Sawatsky is superb at outlining the contours of Mennonite identity, but less convincing in probing the relationship between identity and historical consciousness. Among questions needing further attention are these: To what extent did historical consciousness truly drive Mennonite identity, or did it merely rationalize fundamentalist, pietist, and modernist pressures? How did Mennonite historical consciousness compare to other denominations? Through what mechanisms did this Mennonite consensus filter to Mennonites in the pew? How actively did Amish Mennonites, less engaged in inter-Mennonite wars, define themselves through history or connect their history to contemporaneous ideological debates?

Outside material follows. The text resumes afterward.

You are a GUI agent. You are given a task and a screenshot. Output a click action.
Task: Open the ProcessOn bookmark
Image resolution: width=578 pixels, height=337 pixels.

What makes this 2005 book particularly intriguing is its tardy publication date. Originally a 1977 dissertation, History and Ideology is a historical document itself. The story of its long-delayed publication, recounted in introductory notes by James Juhnke, positions the book as yet another round in the continuing contest over American Mennonite historiography. By historicizing the “Anabaptist Vision,” after all, Sawatsky fundamentally questions the normativity of the consensus. That his dissertation could not be published as late as the 1970s perhaps suggests the hegemony of the Benderian legacy, and demonstrates that the debate over Mennonite identity and Anabaptist origins continued with some vigor after the 1940s. Sadly it is a sequel that Sawatsky, who died in 2004 of a brain tumor, will never write.